## PROBLEM TO SOLVE
All lines from the one containing "允许全部 (222, 2554)" down to the one containing "[button] (172, 2563)", both ends included, are to be given again exactly; omit the rest of the listing below.

## DATA EXTRACTS
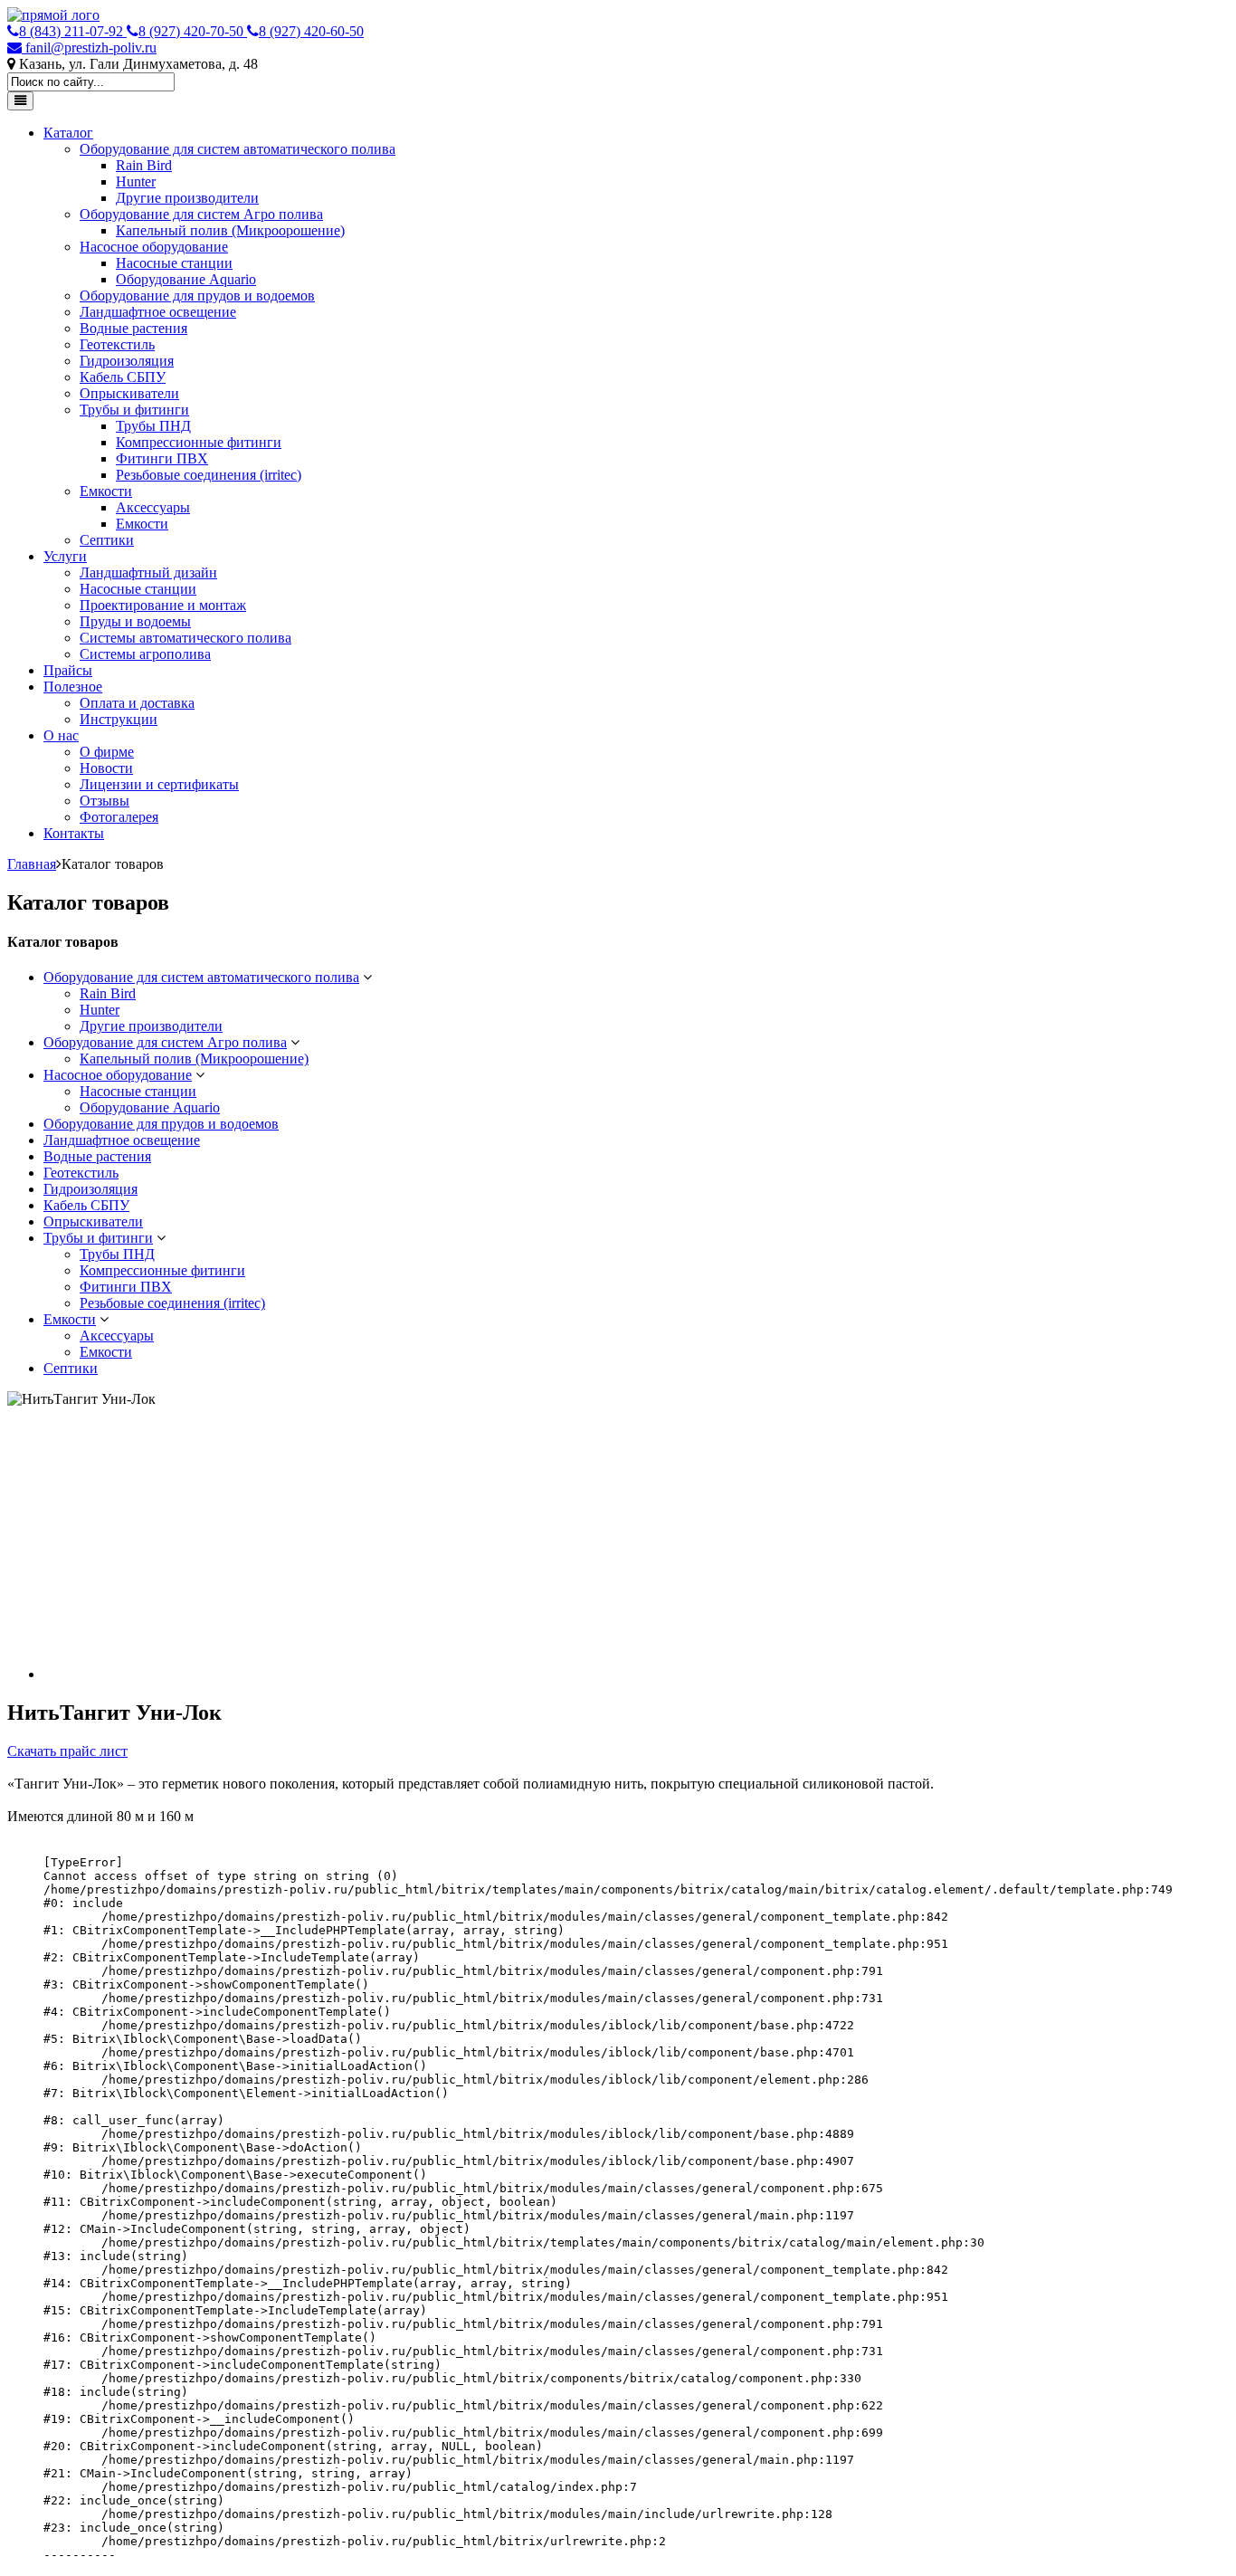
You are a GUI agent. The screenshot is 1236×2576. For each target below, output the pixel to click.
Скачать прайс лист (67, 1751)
--
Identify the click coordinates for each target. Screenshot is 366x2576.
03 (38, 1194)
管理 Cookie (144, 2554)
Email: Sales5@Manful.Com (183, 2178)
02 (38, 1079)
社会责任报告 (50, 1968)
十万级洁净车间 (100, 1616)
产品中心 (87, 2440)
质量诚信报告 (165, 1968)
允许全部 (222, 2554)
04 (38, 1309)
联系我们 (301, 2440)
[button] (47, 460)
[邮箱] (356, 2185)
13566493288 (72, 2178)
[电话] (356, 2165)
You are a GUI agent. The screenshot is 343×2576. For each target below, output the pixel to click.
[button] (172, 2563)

## WRITTEN REPLY
允许全部 (222, 2554)
04 (38, 1309)
联系我们 (301, 2440)
[button] (47, 460)
[邮箱] (356, 2185)
13566493288 (72, 2178)
[电话] (356, 2165)
You are a GUI agent. The screenshot is 343×2576. For each target below, output the pixel to click.
[button] (172, 2563)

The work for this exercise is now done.